We’ve Seen This Before
An increase in video usage due to a global event is certainly nothing new. I recall, for example, that the 9/11 attacks created a surge in the stock prices of video vendors of the day, Polycom and Tandberg, as videoconferencing became a go-to alternative to in-person meetings. But is it different this time? Will the increased use of video stick around even after the health threat dissipates?
 
You might be skeptical, but I do think it’s different this time… not because people will permanently stop traveling, but because the technology is so much better. In 2001, if a business wanted to use videoconferencing, it had to buy tens of thousands of dollars of hardware. In many cases, this limited implementation to executive-level conference rooms.
 
On top of the expense, the user interfaces were too complicated for the average executive, so once travel bans lifted, many went back to traveling or having audio-only conference calls.
Moreover, businesses today are much more in tune with the idea of working from home or other remote locations and better appreciate the need to create positive employee experiences. Video meetings have become part of the modern corporate mindset.
 
But travel is a business essential that’s not going to disappear, and once the hysteria around COVID-19 calms, companies will ease the restrictions and people will be hopping on planes and getting back to regular travel in short order. Where I think we’ll see a lasting impact is on audio-only conferencing, with video calls sticking as a replacement.

Source data =
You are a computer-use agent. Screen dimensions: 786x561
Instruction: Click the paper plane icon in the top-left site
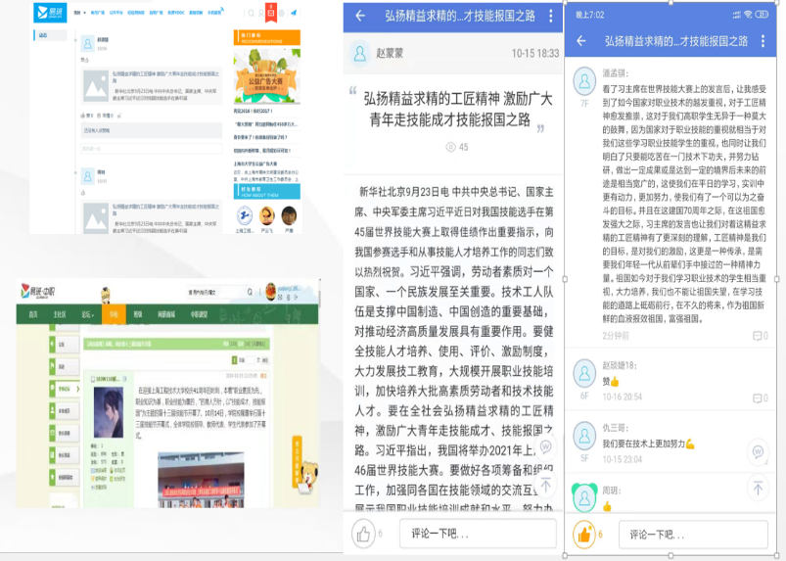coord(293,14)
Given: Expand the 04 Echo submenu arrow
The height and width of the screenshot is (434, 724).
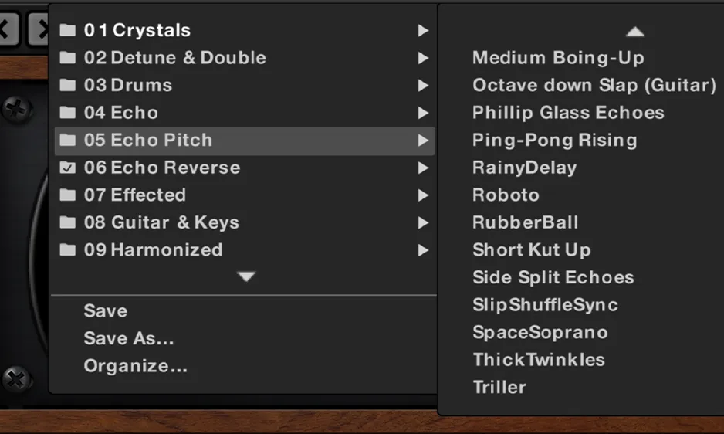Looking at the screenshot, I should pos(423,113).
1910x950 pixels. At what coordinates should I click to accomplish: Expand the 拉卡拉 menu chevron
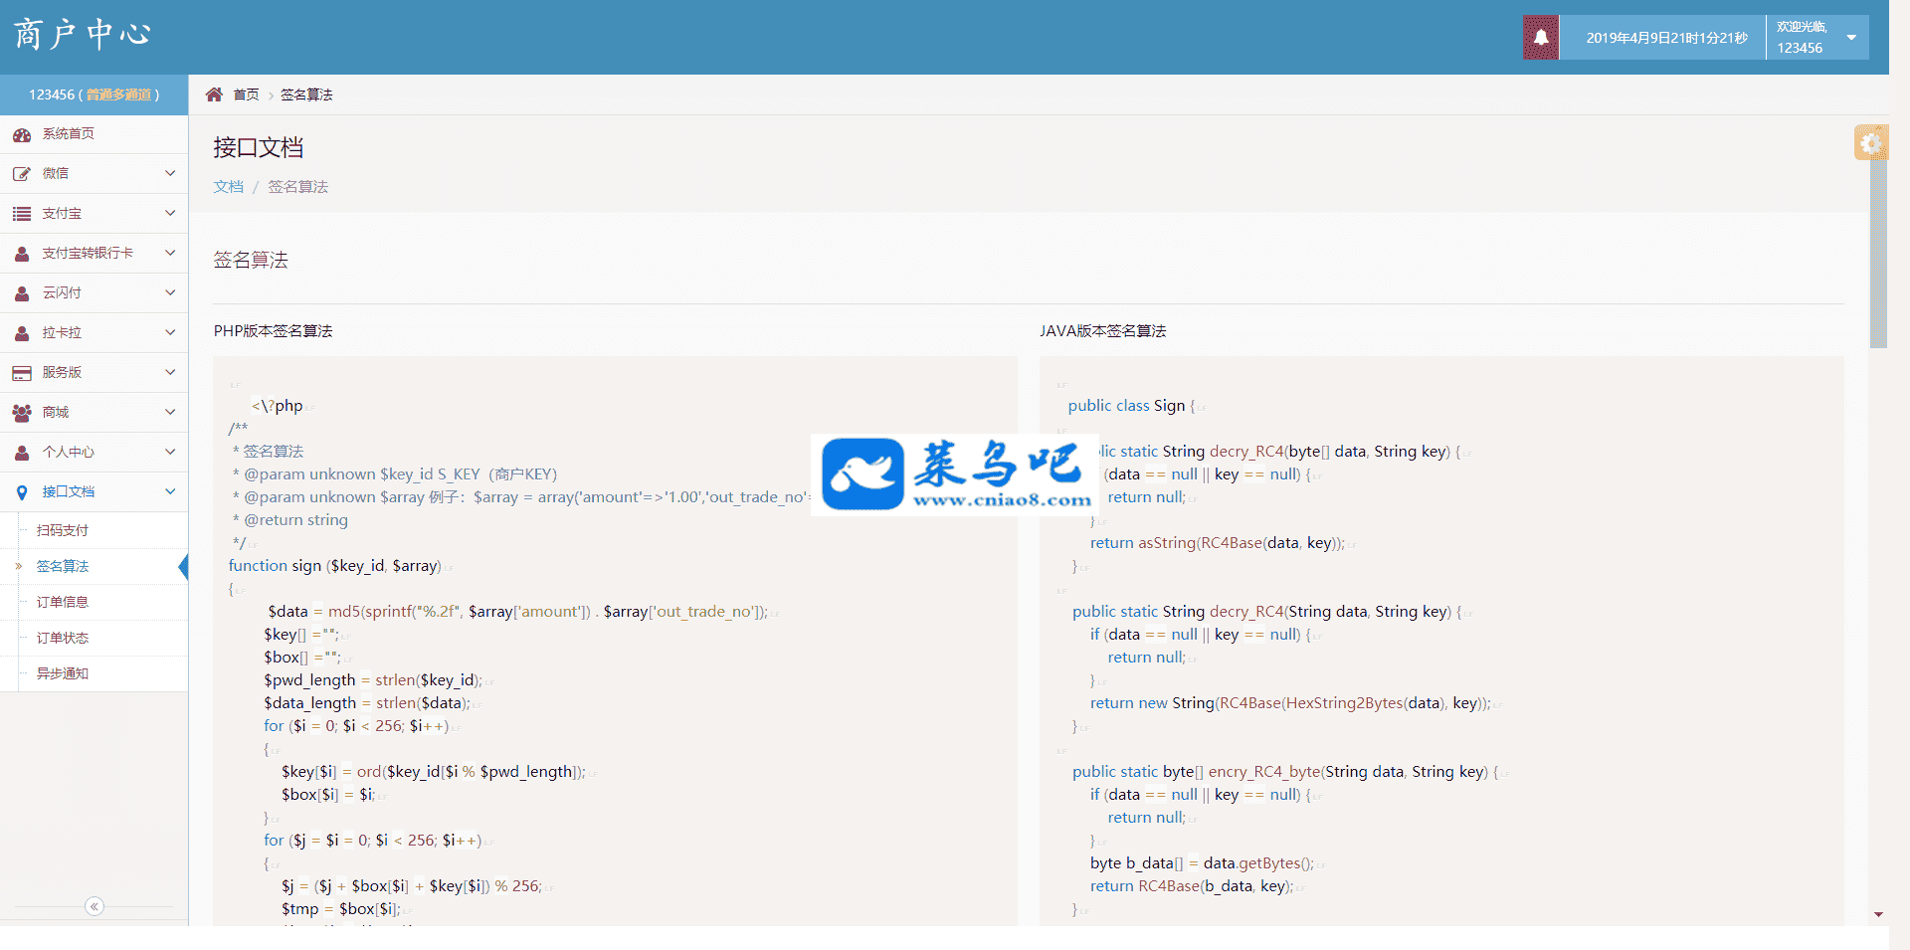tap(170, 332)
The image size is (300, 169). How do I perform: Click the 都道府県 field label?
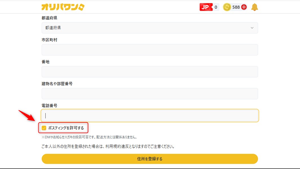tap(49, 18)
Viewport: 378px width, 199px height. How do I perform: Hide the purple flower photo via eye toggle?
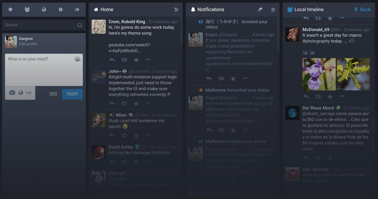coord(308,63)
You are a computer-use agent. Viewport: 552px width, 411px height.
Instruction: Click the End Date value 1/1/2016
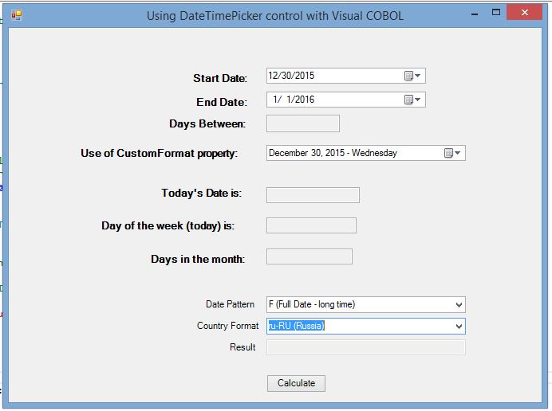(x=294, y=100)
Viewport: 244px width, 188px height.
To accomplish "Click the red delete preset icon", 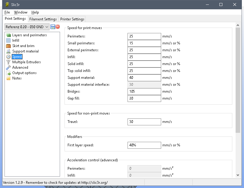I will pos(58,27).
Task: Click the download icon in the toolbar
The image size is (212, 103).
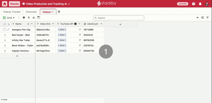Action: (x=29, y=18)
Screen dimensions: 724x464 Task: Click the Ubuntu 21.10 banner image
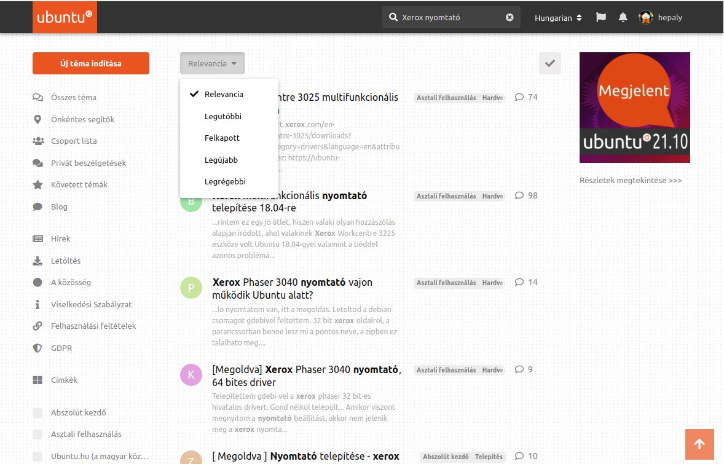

Exercise 1 =
In the passage on video usage, which two video vendors saw their stock prices surge after the 9/11 attacks?
Exercise 2 =
Please carry on the passage on video usage from its final sentence.
The material plays no part in this work.

Result 1 =
Polycom and Tandberg.

Result 2 =
Conversion Trends
As all the video vendors are reporting, the pause in travel has caused a surge in the use of video services, which means more and more people are seeing not only how easy these are to use but also that the quality is great. This could very well change the minds of anybody who ever had to deal with the complicated and clunky video systems of old… and carried a bias against the use of video technology ever since. This coronavirus gives workplace technology planners another shot at converting everybody to the video cause.
 
As we’re seeing in response to the coronavirus, video usage is about so much more than saving a few shekels on plane tickets or reducing exposure to potential health issues. The reason to use video in the first place and the reason it will stick this time is because video calls are superior to audio calls for employee engagement, and the systems are much easier to use now than in the past. With the mandate to improve employee experience, video is really the only option. In fact, your employees may even find video meetings much easier to launch than audio conferences — a screen tap or mouse click vs. dialing a number and inputting long PIN codes and conference IDs.
 
This is the message I heard from an SVP at a San Francisco-based PR agency who told me her firm has seen a significant boost in the amount of video calls over the past couple of years. She attributed the uptrend to video’s ability to drive engagement when in-person meetings aren’t feasible. At a previous firm, which “met” with clients via audioconferencing, meaningful engagement between participants was fairly low, she said. People on the other end of a call would be on e-mail or tuning out for other reasons. Now with video-first solutions, everyone is actively engaged; a video meeting is almost as good as being there.
 
Another trend for video is that meeting participants are now more relaxed over video calls. When I asked the PR SVP about this, she told me that when her firm first started using video people didn’t want to join via video if they weren’t dressed in office attire. Now people attend video calls wherever they are, often dressed casually, as work and life blend. “People are more relaxed about being ‘seen,’ and they realize they communicate more effectively with video on,” she told me.
 
And age doesn’t matter. Millennials may be the first employee group to think video-first, but workers of all ages tend to use video once they’ve tried today’s technology.
 
To answer my original question: Yes, it is different this time, not because reaction to coronavirus brings something unique to the table. It’s different because the solutions are so easy to use, the quality so high, and employee engagement so important that almost all of the historical reasons to not use video are now gone.